* Source material
+++

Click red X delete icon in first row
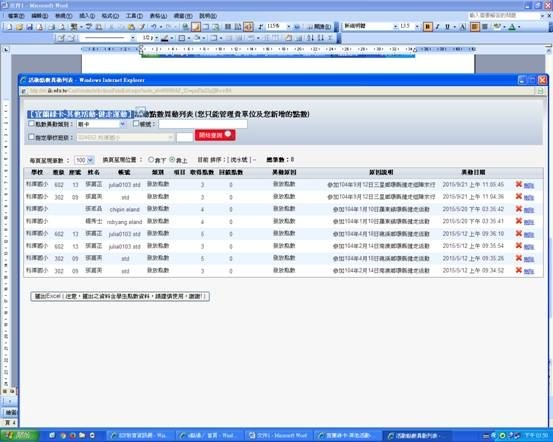This screenshot has height=442, width=553. pyautogui.click(x=518, y=184)
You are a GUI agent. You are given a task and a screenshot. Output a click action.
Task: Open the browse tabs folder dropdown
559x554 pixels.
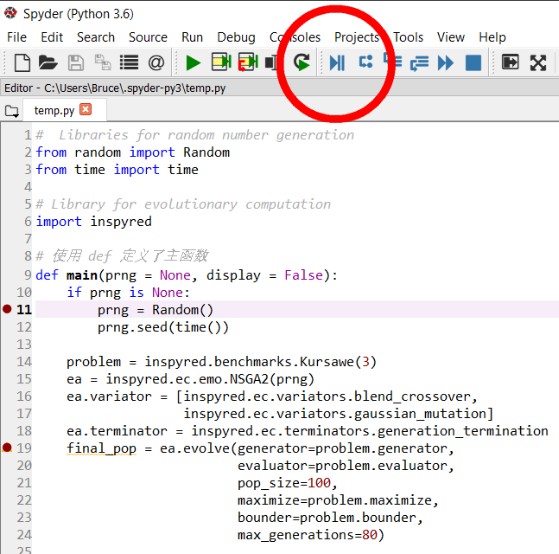[12, 111]
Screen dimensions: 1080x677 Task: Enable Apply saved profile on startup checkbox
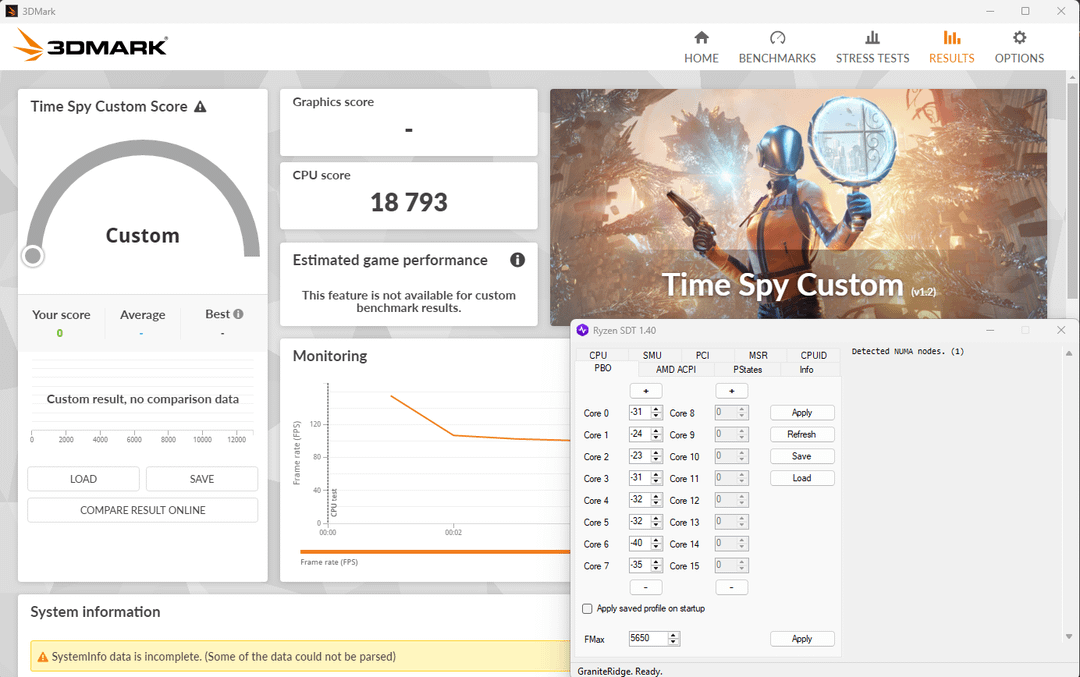(x=587, y=608)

+++

Restate the records above exactly, less any pictures.

* Response for this exercise
Click red X delete icon in first row
This screenshot has height=442, width=553. pyautogui.click(x=518, y=184)
You are a GUI agent. You are given a task and a screenshot. Output a click action.
Task: Open the browse tabs folder dropdown
559x554 pixels.
[12, 111]
Screen dimensions: 1080x677 Task: Enable Apply saved profile on startup checkbox
(x=587, y=608)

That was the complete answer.